OBJETIVO PLANTEADO A
Indica cada línea de los registros que contenga la cadena "Identify", respetando las mayúsculas y minúsculas.
☆ ☆ ☆ ☆ ☆
Retratos fantasmas (2023)

No se exhibirán simultáneamente siete u ocho películas en un número igual de pequeños teatros como en los multiplex comerciales de ahora, cuyas salas tienen solo un número que las distingue. Bastaba una gran película y un teatro majestuoso, bautizado con un nombre que evocaba grandeza: El Cid, El Emperador, El gran Rex, el Aristi, el Bolivar, el Odeón, el Alameda, el Astor Plaza, el Lido. No se necesitaba más para ver inacabables filas alrededor de esos edificios presididos por una gran marquesina y unos enormes telones pintados con el poster de la película. Asistir al estreno absoluto de un filme consagrado por Hollywood o por los festivales europeos se constituía en todo un acto social, donde las autoridades civiles se hacían presentes haciendo lujo de sus mejores galas. El cine era una fiesta de esplendor y como tal se vivía.         

Retratos fantasmas (2023)
☆ ☆ ☆ ☆ ☆
OBJETIVO PLANTEADO B
Resume en dos oraciones el fragmento sobre las antiguas salas de cine.
☆ ☆ ☆ ☆ ☆
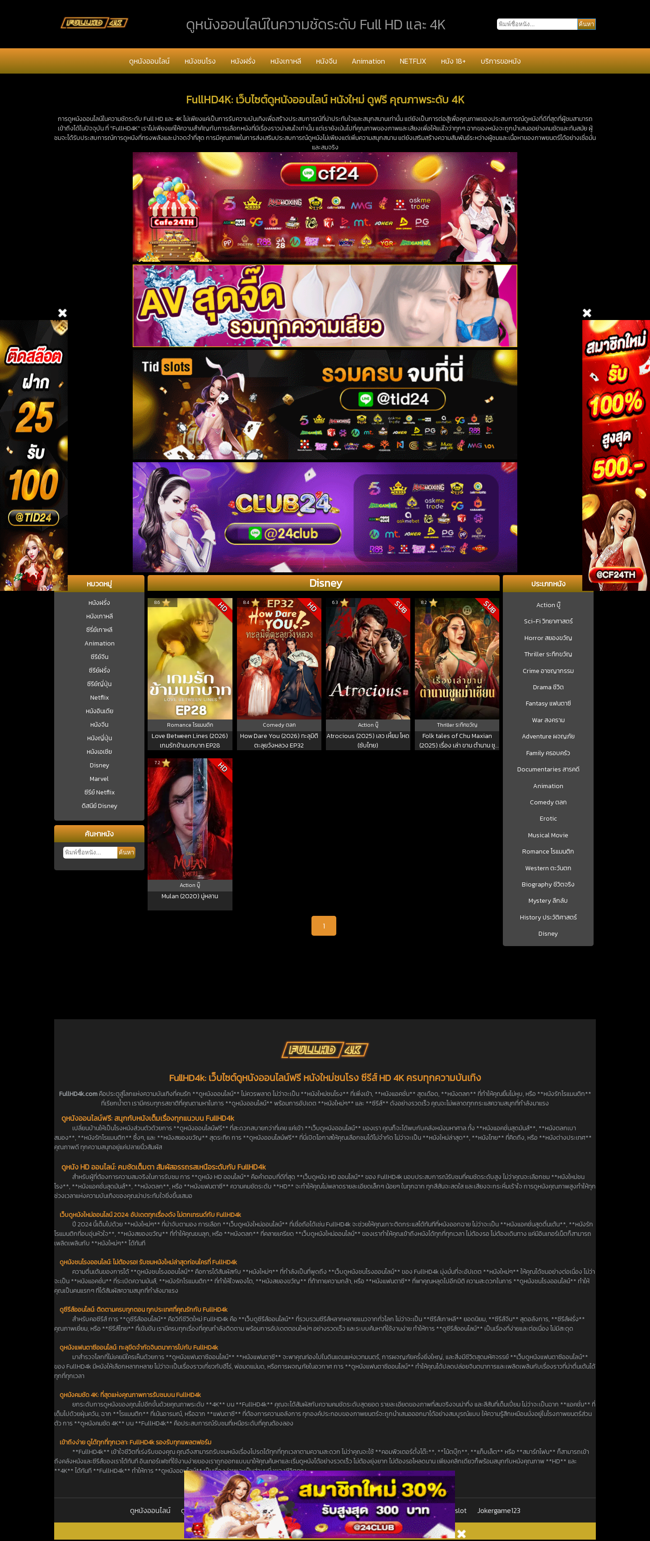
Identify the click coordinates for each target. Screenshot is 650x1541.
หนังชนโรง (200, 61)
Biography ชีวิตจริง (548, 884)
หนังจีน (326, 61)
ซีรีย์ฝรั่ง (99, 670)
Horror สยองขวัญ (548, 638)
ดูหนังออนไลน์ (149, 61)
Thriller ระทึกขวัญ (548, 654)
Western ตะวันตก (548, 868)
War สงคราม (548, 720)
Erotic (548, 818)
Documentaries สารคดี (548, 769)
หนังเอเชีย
☆ ☆ ☆ ☆ ☆
RESULTADO CORRECTO A
Identify the click coordinates for each target. Screenshot is 650x1541.

RESULTADO CORRECTO B
A diferencia de los multiplex actuales, cuyas salas solo se distinguen por un número, bastaba una gran película en un teatro majestuoso con nombre grandioso para que se formaran filas interminables alrededor de edificios con grandes marquesinas y telones pintados. El estreno de un filme consagrado era todo un acto social al que asistían las autoridades con sus mejores galas, y el cine se vivía como una fiesta de esplendor.